Roma – Quella di Jake Sullivan, consigliere americano per la Sicurezza nazionale, è una missione che conta più di quanto si potrebbe forse pensare. A Roma da ieri, l’alto funzionario ha incontrato il responsabile della politica estera del Partito comunista cinese Yang Jiechi e oggi il consigliere diplomatico del Presidente Draghi Luigi Mattiolo. In stallo la diplomazia tra i due attori principali del conflitto, il dialogo tra Usa e Cina ha il delicato compito di mettere sui binari giusti un negoziato, una sorta di tavolo “preparatorio” con l’obiettivo di convincere Pechino ad abbandonare la sua posizione neutrale. In subordine, spingere Putin a smussare le rigidità che in questo momento sono insormontabili e ostacolano ogni minimo negoziato compreso quello sulla garanzia dei corridoi umanitari.
Washington ha avvertito la Cina che un eventuale supporto militare alla Russia “avrebbe serie conseguenze” anche se le indiscrezioni pubblicate dalla stampa americana non hanno trovato conferma. Ma a parte le schermaglie e le uniche notizie fatte filtrare, il confronto tra le due potenze mondiali potrebbe essere il passo necessario per agevolare una concreta trattativa sulla guerra. In sostanza per fermare le bombe, il passaggio obbligato sembra essere Pechino e la Cina è probabilmente l’unico interlocutore che può spendere la sua forza di ingerenza sulla Russia.
E potrebbe agire in questa direzione non per fare un favore ai nemici di Putin e schierarsi apertamente con l’Occidente ma perché non ha interesse a mantenere l’instabilità provocata dalla guerra che compromette i suoi affari.
Dopo questo primo round, la posizione cinese per ora però non cambia, teme le conseguenze delle sanzioni che critica, anche per gli effetti indiretti sulla sua economia. La leva per mettere pressione a Putin si gioca su questo fronte (e forse anche su quello interno di Taiwan e Hong Kong), in un orizzonte di riposizionamento che gli Stati Uniti possono decidere di offrire. Strada lunga, che per ora non consente facili ottimismi ma è con queste lenti che va visto il confronto di questi giorni.

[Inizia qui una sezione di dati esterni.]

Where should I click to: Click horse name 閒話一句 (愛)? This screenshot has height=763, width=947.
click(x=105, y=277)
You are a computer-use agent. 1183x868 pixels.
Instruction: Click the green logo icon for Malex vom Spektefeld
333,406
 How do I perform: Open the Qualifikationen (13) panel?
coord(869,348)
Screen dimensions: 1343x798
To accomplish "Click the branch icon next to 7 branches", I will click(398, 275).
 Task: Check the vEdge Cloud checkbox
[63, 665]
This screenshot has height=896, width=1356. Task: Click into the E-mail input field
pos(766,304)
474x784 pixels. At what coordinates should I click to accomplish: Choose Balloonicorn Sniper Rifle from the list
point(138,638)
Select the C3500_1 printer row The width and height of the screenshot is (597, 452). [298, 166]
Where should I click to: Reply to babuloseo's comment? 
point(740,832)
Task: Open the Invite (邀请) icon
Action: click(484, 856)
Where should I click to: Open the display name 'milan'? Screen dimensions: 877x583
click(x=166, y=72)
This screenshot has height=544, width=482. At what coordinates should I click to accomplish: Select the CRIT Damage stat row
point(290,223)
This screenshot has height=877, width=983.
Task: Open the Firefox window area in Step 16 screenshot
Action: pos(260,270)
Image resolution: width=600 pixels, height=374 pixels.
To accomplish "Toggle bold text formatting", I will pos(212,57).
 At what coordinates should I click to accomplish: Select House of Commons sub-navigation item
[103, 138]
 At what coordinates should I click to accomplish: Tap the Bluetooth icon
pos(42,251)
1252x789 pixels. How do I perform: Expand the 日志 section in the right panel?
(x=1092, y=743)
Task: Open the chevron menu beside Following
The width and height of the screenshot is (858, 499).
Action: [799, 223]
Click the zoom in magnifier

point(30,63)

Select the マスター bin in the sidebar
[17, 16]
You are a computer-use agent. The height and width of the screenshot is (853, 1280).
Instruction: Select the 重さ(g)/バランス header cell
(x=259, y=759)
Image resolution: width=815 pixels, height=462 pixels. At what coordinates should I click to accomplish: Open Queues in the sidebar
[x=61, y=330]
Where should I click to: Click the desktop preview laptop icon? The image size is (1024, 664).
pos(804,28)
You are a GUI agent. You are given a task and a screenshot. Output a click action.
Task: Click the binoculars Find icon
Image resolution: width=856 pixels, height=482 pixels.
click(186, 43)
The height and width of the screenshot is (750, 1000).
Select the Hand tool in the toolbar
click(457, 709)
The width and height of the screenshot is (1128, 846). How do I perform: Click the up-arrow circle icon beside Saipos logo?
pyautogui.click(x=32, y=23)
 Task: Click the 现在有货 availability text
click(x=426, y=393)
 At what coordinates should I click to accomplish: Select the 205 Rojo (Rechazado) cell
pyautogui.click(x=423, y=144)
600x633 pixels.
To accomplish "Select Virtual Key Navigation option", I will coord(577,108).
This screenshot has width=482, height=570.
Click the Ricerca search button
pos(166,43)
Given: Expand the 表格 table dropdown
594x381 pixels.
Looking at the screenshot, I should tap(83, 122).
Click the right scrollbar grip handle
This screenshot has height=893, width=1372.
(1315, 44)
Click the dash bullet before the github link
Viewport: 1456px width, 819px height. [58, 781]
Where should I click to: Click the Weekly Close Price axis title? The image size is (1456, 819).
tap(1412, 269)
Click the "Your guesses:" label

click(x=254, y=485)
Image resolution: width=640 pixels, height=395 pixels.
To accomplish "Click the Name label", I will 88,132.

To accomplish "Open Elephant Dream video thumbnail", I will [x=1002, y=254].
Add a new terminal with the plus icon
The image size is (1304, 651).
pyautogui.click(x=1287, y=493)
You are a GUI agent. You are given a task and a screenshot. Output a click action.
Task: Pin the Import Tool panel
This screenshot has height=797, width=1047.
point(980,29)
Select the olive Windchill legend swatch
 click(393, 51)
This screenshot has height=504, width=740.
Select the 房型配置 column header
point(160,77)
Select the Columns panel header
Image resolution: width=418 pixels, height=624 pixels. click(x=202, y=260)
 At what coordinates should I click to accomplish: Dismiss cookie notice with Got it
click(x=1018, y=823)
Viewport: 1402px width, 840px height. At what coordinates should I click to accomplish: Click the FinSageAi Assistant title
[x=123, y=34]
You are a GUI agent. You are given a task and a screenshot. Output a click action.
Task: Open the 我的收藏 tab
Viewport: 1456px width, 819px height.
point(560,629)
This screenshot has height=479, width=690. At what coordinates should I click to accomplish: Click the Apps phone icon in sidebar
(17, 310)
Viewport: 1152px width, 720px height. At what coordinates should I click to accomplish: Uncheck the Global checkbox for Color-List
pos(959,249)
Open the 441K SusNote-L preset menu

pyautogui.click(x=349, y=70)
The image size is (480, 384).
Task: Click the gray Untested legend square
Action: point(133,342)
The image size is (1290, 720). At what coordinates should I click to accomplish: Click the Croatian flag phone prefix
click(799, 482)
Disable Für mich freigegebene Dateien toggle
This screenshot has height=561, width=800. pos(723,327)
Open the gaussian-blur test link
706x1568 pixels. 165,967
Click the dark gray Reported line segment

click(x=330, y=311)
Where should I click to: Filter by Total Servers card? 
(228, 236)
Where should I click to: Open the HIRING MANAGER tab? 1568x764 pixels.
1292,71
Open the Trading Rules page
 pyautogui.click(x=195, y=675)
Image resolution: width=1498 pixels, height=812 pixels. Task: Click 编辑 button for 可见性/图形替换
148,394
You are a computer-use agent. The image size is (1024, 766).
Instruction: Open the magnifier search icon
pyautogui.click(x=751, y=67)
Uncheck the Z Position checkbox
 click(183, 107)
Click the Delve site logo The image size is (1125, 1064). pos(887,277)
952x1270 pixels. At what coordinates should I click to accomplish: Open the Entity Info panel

In questi venti giorni di guerra il governo italiano è stato criticato per la sua assenza dalle manovre diplomatiche in giro per l’Europa, un giudizio respinto dal presidente del Consiglio Draghi. Roma resta però un crocevia importante, “non dobbiamo cercare un ruolo ma dobbiamo cercare la pace e ora è Putin che non la vuole”, ha sintetizzato il premier a Versailles, come a sottolineare gli esiti poco fruttuosi delle mediazioni messe in campo finora dai diversi leader europei. Nel breve colloquio di Draghi con Jack Sullivan a Palazzo Chigi è stata condivisa “la ferma condanna per l’aggressione ingiustificata da parte della Russia e la necessità di continuare a perseguire una risposta decisa e unitaria nei confronti di Mosca”. I due si sono inoltre detti d’accordo sull’importanza di intensificare ulteriormente i contatti tra Italia e Stati Uniti a tutti livelli, alla luce degli eccellenti rapporti bilaterali e del legame transatlantico.
L’Italia intanto si fa invece vedere e rafforza le iniziative sul fronte degli aiuti e dell’accoglienza ai profughi, impegno che il ministro degli Affari esteri Luigi Di Maio ha confermato con le visite di ieri e oggi in Romania e Moldavia.